======== RECORDS SHOWN ========

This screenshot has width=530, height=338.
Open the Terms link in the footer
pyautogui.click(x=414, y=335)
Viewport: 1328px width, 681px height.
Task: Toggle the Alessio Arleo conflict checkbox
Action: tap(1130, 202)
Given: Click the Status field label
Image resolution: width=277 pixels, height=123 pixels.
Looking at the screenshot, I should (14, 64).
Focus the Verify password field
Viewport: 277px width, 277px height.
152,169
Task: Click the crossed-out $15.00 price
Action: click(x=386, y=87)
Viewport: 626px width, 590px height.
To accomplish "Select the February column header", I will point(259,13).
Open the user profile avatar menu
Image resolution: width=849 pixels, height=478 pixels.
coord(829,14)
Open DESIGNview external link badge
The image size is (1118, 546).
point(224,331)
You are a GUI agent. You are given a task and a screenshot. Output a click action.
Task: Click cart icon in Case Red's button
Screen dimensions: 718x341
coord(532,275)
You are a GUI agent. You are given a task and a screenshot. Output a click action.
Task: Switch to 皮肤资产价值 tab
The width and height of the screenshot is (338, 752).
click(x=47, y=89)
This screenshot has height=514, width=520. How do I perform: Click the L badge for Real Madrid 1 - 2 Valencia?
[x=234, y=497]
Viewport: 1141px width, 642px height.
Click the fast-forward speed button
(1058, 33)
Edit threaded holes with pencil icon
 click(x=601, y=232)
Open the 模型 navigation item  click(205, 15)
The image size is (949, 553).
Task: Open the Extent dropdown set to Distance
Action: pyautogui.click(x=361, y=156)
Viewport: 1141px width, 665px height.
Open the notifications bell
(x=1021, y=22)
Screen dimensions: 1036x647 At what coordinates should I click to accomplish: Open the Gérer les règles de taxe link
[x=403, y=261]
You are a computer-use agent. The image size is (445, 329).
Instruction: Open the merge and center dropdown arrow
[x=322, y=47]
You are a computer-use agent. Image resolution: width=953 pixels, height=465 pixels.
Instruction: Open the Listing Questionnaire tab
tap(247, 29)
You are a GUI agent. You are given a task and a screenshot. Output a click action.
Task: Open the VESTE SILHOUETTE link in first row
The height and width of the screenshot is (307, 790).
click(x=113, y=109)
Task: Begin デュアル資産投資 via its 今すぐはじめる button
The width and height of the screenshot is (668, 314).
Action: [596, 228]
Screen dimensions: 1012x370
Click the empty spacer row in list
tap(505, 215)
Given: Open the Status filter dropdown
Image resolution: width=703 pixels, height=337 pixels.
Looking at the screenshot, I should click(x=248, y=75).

========

* [WHAT NEEDS TO BE DONE]: Copy the entries word for word, from the first line through the line containing "tap(247, 29)", including that line.

* [SOLVED PROBLEM]:
This screenshot has width=530, height=338.
Open the Terms link in the footer
pyautogui.click(x=414, y=335)
Viewport: 1328px width, 681px height.
Task: Toggle the Alessio Arleo conflict checkbox
Action: tap(1130, 202)
Given: Click the Status field label
Image resolution: width=277 pixels, height=123 pixels.
Looking at the screenshot, I should (14, 64).
Focus the Verify password field
Viewport: 277px width, 277px height.
152,169
Task: Click the crossed-out $15.00 price
Action: click(x=386, y=87)
Viewport: 626px width, 590px height.
To accomplish "Select the February column header", I will point(259,13).
Open the user profile avatar menu
Image resolution: width=849 pixels, height=478 pixels.
coord(829,14)
Open DESIGNview external link badge
The image size is (1118, 546).
point(224,331)
You are a GUI agent. You are given a task and a screenshot. Output a click action.
Task: Click cart icon in Case Red's button
Screen dimensions: 718x341
coord(532,275)
You are a GUI agent. You are given a task and a screenshot. Output a click action.
Task: Switch to 皮肤资产价值 tab
The width and height of the screenshot is (338, 752).
click(x=47, y=89)
This screenshot has height=514, width=520. How do I perform: Click the L badge for Real Madrid 1 - 2 Valencia?
[x=234, y=497]
Viewport: 1141px width, 642px height.
Click the fast-forward speed button
(1058, 33)
Edit threaded holes with pencil icon
 click(x=601, y=232)
Open the 模型 navigation item  click(205, 15)
The image size is (949, 553).
Task: Open the Extent dropdown set to Distance
Action: pyautogui.click(x=361, y=156)
Viewport: 1141px width, 665px height.
Open the notifications bell
(x=1021, y=22)
Screen dimensions: 1036x647 At what coordinates should I click to accomplish: Open the Gérer les règles de taxe link
[x=403, y=261]
You are a computer-use agent. The image size is (445, 329).
Instruction: Open the merge and center dropdown arrow
[x=322, y=47]
You are a computer-use agent. Image resolution: width=953 pixels, height=465 pixels.
Instruction: Open the Listing Questionnaire tab
tap(247, 29)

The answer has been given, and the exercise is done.